• Task directions: Print the passage about the sprint filly word for word, from "She’s a multiple" to "on June 19.".

• Exercise passage:
- - - - - - -

She’s a multiple grade stakes winner, including the Grade I Derby City Distaff at Churchill Downs in September leading up to a third behind Gamine and Serengeti Empress in the Breeders’ Cup Filly and Mare Sprint.
This season, she was second in the Grade I Madison and fourth behind Gamine, Sconsin and Estilo Talentoso in the Derby City, then got back on the winning track in the ungraded Roxelana at Churchill on June 19.
She’s 4-for-4 lifetime at six furlongs, a distance she hasn’t run since the Grade III Winning Colors in May of last year.
“I’m really not scared of any sprint filly in the country right now, to be honest,” trainer Neil Pessin told the New York Racing Association. “It’s just a question of if she runs her race. If she does, she’s going to be tough to beat no matter who shows up. I respect them all, but I don’t fear any of them. I’m very confident in my filly’s abilities.”
Wednesday’s card also includes the Cab Calloway division of the New York Stallion Series, for 3-year-olds at a mile on the Inner Turf.

- - - - - - -

• Input data:
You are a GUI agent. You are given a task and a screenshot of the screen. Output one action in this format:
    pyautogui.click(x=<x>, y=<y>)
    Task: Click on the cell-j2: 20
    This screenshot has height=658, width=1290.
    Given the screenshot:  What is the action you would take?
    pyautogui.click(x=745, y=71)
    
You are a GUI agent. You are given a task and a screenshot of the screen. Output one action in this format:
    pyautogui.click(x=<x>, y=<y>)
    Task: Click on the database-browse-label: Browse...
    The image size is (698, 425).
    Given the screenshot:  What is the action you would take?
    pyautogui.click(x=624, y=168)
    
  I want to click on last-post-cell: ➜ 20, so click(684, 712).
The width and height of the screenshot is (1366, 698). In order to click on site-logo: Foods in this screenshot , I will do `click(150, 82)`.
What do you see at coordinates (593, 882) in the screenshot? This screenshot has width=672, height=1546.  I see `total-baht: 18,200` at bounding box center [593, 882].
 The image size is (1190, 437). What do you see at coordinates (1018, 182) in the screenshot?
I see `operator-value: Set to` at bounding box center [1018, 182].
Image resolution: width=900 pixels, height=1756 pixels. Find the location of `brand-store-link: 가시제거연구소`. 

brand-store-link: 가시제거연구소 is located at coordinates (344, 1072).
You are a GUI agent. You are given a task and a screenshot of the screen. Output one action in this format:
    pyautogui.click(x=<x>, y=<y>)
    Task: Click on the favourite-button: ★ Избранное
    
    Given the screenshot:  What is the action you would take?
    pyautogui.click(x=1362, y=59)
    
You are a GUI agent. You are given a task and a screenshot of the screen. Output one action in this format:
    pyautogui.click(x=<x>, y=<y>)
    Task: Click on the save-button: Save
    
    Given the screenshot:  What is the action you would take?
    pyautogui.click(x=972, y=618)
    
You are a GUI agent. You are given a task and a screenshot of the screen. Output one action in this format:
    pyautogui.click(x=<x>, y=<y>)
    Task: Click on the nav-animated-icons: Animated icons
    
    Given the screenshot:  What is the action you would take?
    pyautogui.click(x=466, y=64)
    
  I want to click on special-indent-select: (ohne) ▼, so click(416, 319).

- - - - - - -

• Reply:
She’s a multiple grade stakes winner, including the Grade I Derby City Distaff at Churchill Downs in September leading up to a third behind Gamine and Serengeti Empress in the Breeders’ Cup Filly and Mare Sprint.
This season, she was second in the Grade I Madison and fourth behind Gamine, Sconsin and Estilo Talentoso in the Derby City, then got back on the winning track in the ungraded Roxelana at Churchill on June 19.